Page extract >>
• • • • •

DAGWorks-Inc / hamilton

Hamilton helps data scientists and engineers define testable, modular, self-documenting dataflows, that encode lineage/tracing and metadata. Runs and scales everywhere python does.
https://hamilton.dagworks.io/en/latest/
BSD 3-Clause Clear License
1.84k stars 123 forks source link

pandas gbq #375

Open skrawcz opened 1 year ago

skrawcz commented 1 year ago

Implement https://pandas.pydata.org/docs/reference/io.html#google-bigquery as a data loader & saver - https://pandas.pydata.org/docs/reference/api/pandas.DataFrame.to_gbq.html#pandas.DataFrame.to_gbq.

  1. It should go into pandas_extensions.py, one class for the writer, on class for the reader, e.g. much like how the pandas pickle reader and writer are structured.
  2. There should be requisite tests to exercise the functionality. Though this will be need to be mocked, since we don't want to connect to GCP to run unit tests.
  3. We will want a separate example for this one. Since it requires having a GCP account.
  4. If there's an issue with type hints, let me know and we can chat through it.

• • • • •

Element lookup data

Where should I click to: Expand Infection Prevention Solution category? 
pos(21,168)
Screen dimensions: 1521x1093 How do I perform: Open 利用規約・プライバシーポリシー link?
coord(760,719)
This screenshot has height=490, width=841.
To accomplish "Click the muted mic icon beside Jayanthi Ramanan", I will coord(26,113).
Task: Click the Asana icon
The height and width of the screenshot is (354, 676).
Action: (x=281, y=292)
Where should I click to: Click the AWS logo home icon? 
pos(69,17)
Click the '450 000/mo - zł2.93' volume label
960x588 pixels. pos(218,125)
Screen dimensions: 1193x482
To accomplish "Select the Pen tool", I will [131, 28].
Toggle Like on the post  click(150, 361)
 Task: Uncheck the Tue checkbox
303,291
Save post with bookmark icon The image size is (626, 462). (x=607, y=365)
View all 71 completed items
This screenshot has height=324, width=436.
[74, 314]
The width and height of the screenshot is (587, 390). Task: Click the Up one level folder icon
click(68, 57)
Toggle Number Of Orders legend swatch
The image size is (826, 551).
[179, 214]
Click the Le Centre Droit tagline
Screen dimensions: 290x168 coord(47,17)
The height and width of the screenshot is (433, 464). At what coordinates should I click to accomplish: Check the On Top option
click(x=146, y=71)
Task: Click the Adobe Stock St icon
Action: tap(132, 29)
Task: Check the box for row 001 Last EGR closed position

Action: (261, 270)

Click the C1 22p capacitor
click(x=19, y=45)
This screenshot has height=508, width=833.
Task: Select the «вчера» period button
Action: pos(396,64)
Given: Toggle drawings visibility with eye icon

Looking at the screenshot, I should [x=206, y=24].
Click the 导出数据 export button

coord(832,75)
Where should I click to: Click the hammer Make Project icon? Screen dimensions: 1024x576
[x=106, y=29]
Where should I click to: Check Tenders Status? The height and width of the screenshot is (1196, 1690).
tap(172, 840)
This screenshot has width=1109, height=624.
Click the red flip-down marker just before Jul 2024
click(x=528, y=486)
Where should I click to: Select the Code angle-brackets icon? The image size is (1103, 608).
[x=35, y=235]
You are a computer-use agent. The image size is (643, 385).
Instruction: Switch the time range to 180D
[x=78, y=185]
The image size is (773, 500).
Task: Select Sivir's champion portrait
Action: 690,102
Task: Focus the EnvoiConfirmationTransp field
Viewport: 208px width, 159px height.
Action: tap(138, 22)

• • • • •

Exercise description >>
Write the next part of the Hamilton issue thread on adding a pandas BigQuery loader and saver, picking up after its fourth numbered point.

Answer to this exercise >>
bryangalindo commented 1 year ago

working on this

bryangalindo commented 1 year ago

@skrawcz for the third requirement, assuming we're talking about the materialization example, where do you want to store the example? (e.g., examples/pandas/materialization/gbq, examples/pandas/gbq/materialization, examples/pandas/materialization/notebook-gbq.ipynb)

skrawcz commented 1 year ago

Yeah let's just put it under examples/pandas/materialization/gbq and have similar script & notebook ? That way it can have its own README too.

bryangalindo commented 1 year ago

I am working on this 👍

Yeah let's just put it under examples/pandas/materialization/gbq and have similar script & notebook ? That way it can have its own README too.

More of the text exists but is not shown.